NSEL-FTIL merger may not speed up refunds to investors
NSEL has not listed the dues to investors who lost money in the payments crisis as a liability in its books
Mumbai: The government’s recent order forcing a merger between Financial Technologies India Ltd (FTIL) and the now defunct National Spot Exchange Ltd (NSEL) was seen as a victory for the 13,000 investors who lost money in the 2013 fraud at the commodities bourse. But a closer look at the manner in which investors’ dues are classified in NSEL’s accounts could mean that the recovery of the ₹ 5,269 crore owed to them may not be expedited by the order.
Out of the ₹ 5,574.35 crore due to investors, NSEL distributed ₹ 304.50 crore to small investors in September 2013. So, the current outstanding stands at ₹ 5,269 crore.
NSEL does not list the dues to investors who lost money in the payments crisis as a liability in its books.
“The commodities lying in the designated delivery centres relating to transactions carried out by members on the exchange platform were not the property of the company and hence such inventory of commodities is not getting reflected in the books of accounts of the company," read NSEL’s annual report for financial year 2014-2015.
A legal expert, who spoke on condition of anonymity, said that a disputed claim is generally reflected in the accounts as a contingent liability. However, in the case of NSEL, the books do not mention this amount.
“Such inventory was never purchased by the company and hence any liability thereto was neither the liability of the company nor contingent liability of the company requiring any disclosure in the accounts or notes to accounts of the company," said the annual report.

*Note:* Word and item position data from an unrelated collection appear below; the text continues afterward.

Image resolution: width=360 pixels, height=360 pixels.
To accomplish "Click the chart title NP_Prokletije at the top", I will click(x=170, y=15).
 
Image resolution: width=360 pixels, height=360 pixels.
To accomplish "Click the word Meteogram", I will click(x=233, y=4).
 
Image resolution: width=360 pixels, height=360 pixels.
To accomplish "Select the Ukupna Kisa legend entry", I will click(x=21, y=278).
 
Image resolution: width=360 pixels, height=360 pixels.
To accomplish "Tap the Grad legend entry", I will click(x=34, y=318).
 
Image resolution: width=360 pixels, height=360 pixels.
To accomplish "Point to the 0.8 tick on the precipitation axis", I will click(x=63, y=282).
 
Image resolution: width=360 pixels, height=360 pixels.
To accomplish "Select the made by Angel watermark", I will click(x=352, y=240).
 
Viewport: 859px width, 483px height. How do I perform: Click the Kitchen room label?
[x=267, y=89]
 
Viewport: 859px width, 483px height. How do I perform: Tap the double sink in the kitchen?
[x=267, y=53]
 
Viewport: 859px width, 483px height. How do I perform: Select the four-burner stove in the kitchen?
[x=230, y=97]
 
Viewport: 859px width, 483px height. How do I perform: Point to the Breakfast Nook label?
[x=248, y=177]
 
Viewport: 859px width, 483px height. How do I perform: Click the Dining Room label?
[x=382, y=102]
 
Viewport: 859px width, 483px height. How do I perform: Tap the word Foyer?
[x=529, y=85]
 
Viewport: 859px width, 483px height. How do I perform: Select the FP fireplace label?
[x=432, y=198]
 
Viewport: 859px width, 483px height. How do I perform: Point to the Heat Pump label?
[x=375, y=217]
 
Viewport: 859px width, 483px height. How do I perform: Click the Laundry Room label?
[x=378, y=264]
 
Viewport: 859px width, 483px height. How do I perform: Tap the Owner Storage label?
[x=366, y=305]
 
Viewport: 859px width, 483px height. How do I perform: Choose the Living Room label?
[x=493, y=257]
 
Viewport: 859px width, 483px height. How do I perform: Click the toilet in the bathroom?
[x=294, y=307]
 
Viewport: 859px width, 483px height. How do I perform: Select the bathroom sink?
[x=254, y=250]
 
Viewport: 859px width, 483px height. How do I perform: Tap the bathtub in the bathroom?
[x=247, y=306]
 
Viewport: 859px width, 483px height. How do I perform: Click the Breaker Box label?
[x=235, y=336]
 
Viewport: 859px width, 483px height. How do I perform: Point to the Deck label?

Since the dues are not listed as a liability or a contingent liability, the burden of compensating investors may not pass on to FTIL even if the merger with NSEL is cleared by the courts, the legal expert said.
“As per accounting standards, any claim and disputed amount whose outcome is uncertain needs to be disclosed in the book of accounts as contingent liability. One is free to add a caveat that they do not agree to the claim but it needs to be in the disclosure. If the merger passes through all legal hurdles then the parent company would assume the book of accounts as it is and the dues may not reflect as a liability in FTIL’s annual reports too," said Amarjit Chopra, former president of the Institute of Chartered Accountants of India.
As per accounting standards, a contingent liability is a possible obligation that arises from past events and whose existence will be confirmed only by the occurrence or non-occurrence of one or more uncertain future events not wholly within the control of the entity.
“In this case, it is expected that FTIL would assume the same financial and accounting practices that were being followed by NSEL post the merger clearing all hurdles. So, the provisioning of the contingent liability may not happen. But, investors of FTIL should be cautious that there is a possibility of future cash outflow," said Shriram Subramanian, founder and managing director, InGovern Research Services Pvt. Ltd, a proxy advisory firm.
Rakesh Bhartia, CEO, India Glycols Ltd, speaking on behalf of NSEL investors, said that the defunct commodities bourse is liable to make good on the dues to investors. Post a merger, this responsibility passes to FTIL.
A subsidiary of India Glycols, IGL Finance, is awaiting recovery of ₹ 125 crore which it had invested in NSEL.
“There are well established principles and judicial precedents under law where the liability rests with the exchange in the event of a settlement default and it gets transferred to a holding company in the event of a fraud. Thus NSEL remains liable and with the lifting of the corporate veil, FTIL would become liable," said Bhartia.
On 12 February, the ministry of corporate affairs (MCA) ordered a merger between FTIL and NSEL. FTIL holds a 99.99% stake in NSEL, on which trading was suspended after the ₹ 5,574.35 crore fraud came to light in July 2013. This is the first time that the government is invoking Section 396 of the Companies Act, 1956 to force the union of two private sector entities on the grounds of public interest.
Companies Act 1956 was used to bring about the merger as all aspects of Companies Act, 2013 were not operative when the draft order was passed in 2014.
On Tuesday, FTIL moved Bombay high court against the merger order. The matter will be heard next on 17 March. FTIL will submit a revised petition before 15 March.
“The Bombay high court granted an extension of stay on the final order of merger of NSEL with FTIL issued by MCA till 31 March 2016," said an FTIL spokesperson.
An FTIL spokesperson, in an e-mail response, told Mint that NSEL investors were “grossly misled".
“No court of law has adjudicated anything against NSEL, leave alone FTIL. There is no liability on FTIL due to the final order on merger. No court of law has yet held even NSEL liable for the payment default. Moreover, the entire money trail has been established to 22 defaulters and their assets have been seized or frozen. So the question of liability contingent or otherwise on FTIL does not arise.
“However, the fact that FTIL at present has obtained a stay on the final order and will be challenging the same before the Bombay high court, the same issue is academic in nature," the spokesperson added.